[Opening Extracted information section]

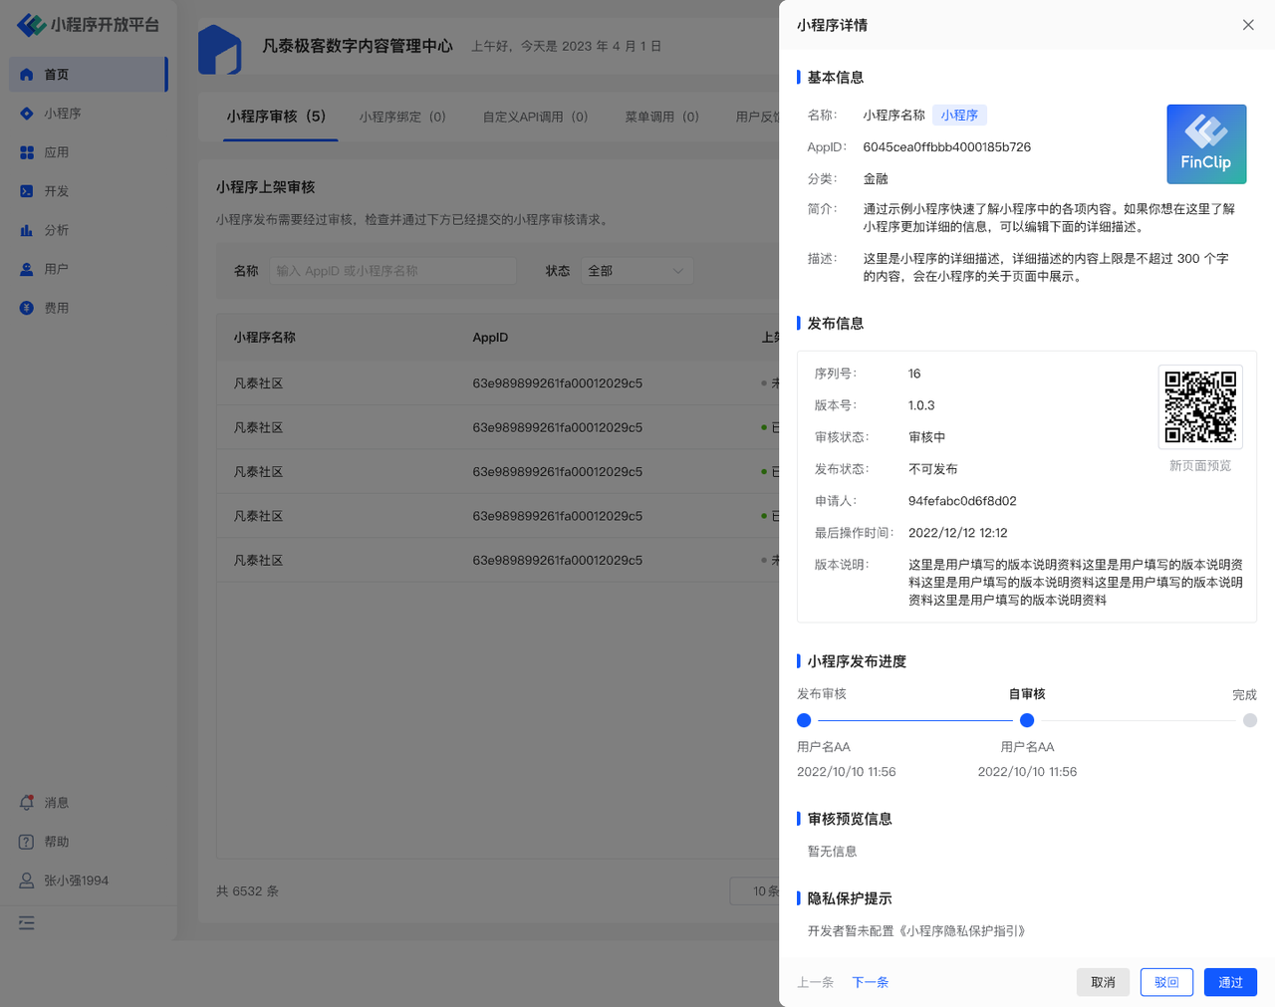Click the 分析 bar chart icon
Image resolution: width=1275 pixels, height=1007 pixels.
(x=27, y=230)
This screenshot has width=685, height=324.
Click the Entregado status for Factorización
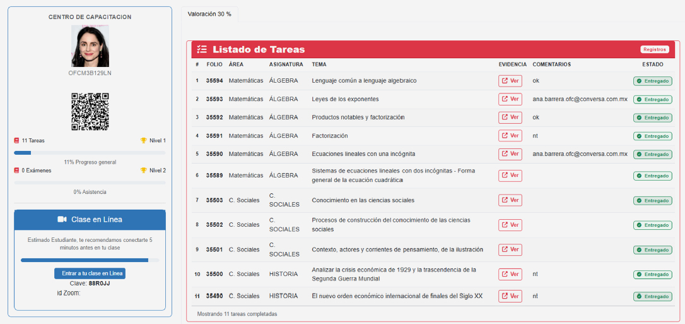click(652, 136)
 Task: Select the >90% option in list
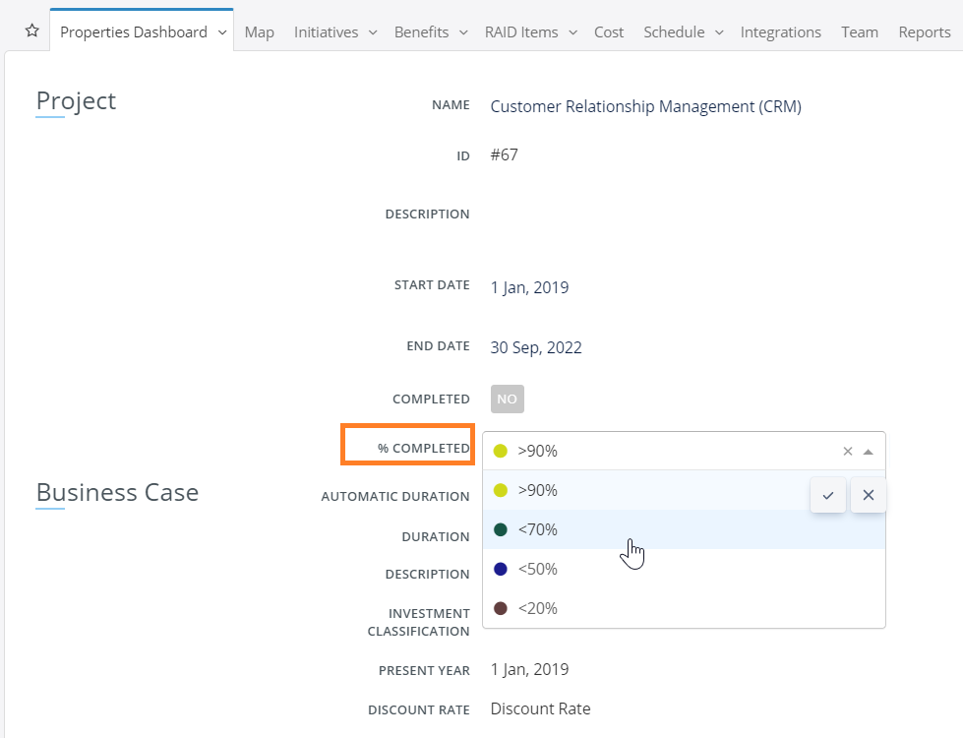[x=537, y=490]
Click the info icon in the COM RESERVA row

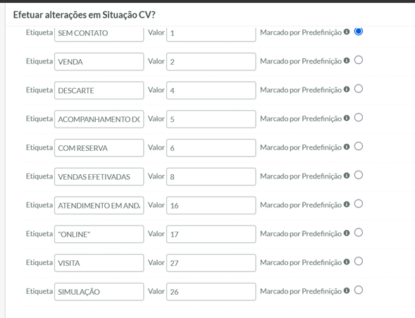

[Closing Extracted information section]

**Work to complete:** The copy must start at the line containing "Click the Entregado status for Factorización" and stop at the last line of the listing, both included, with every line exact and no pictures.

**Answer to the problem:**
Click the Entregado status for Factorización
click(652, 136)
 Task: Select the >90% option in list
[x=537, y=490]
Click the info icon in the COM RESERVA row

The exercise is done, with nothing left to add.